India seems to have taken the self-sufficiency theme to another level with a home-grown mobile operating system developed at the Indian Institute of Technology, Madras. It’s called BharOS (Bhar is short for Bharat, or India).
The recently unveiled OS does not appear to be consumer focused. Instead it is designed to be used in businesses and high-security surroundings. It is claimed to be more secure than Android.
The Linux-based BharOS has no default apps; it gives users access only to trusted apps from private store services. It also comes with a native over-the-air update (NOTA) feature that keeps devices safe; this is automatically downloaded and installed on the device.
This local operating system is another step towards Prime Minister Narendra Modi’s aim of making India self-reliant in a number of mobile-related technologies like chip-making and 5G equipment.

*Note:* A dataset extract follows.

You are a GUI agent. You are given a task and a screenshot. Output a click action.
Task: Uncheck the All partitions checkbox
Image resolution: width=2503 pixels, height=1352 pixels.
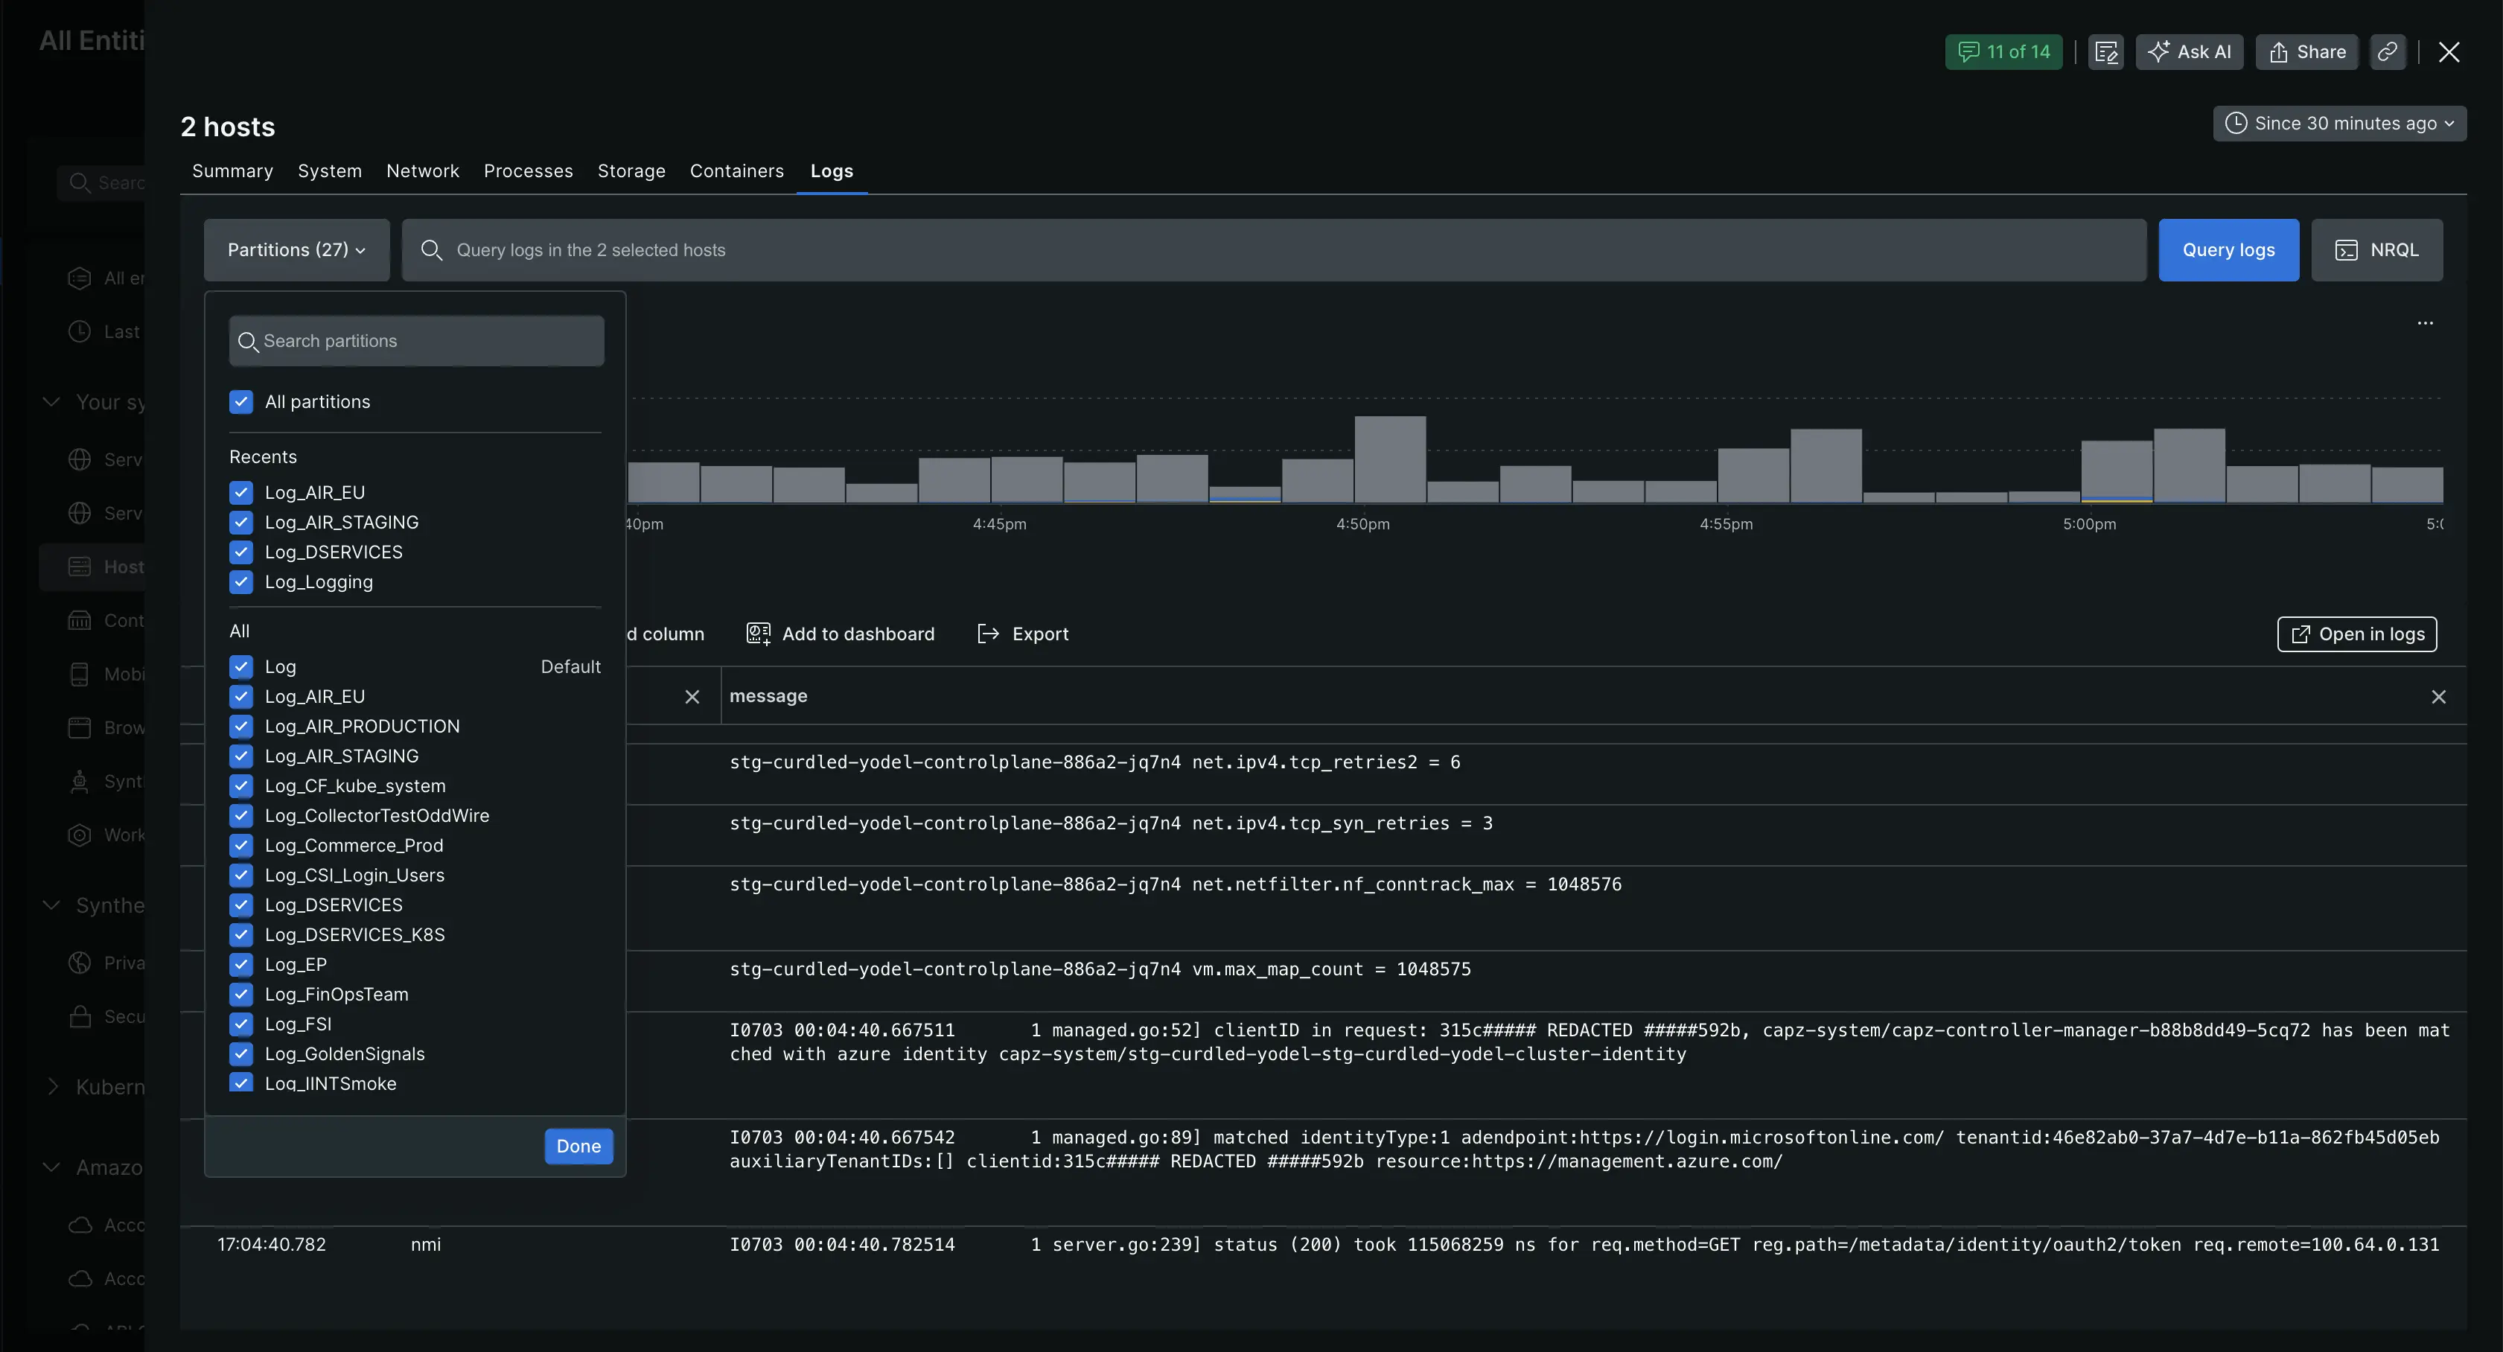coord(241,401)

It’s also another shot across the bows of Google, whose dominant market position with its Android mobile operating system has come under fire in India recently after it received a $160 million fine in an antitrust case. The country’s competition watchdog has also asked Google to allow smartphone users to uninstall certain apps and use their preferred search engine, among other measures.
Android certainly does dominate this market; it runs about 97% of India’s 620 million smartphones. But can BharOS compete?
As the Indian Express newspaper points out, there is no clear information on when BharOS will be available for download, how to install it, OEM partners, or targeted phones and chipsets. In fact a wide rollout is not imminent, so, despite the upbeat mood around the announcement of the new OS, its real-world performance is not likely to be measurable for some time.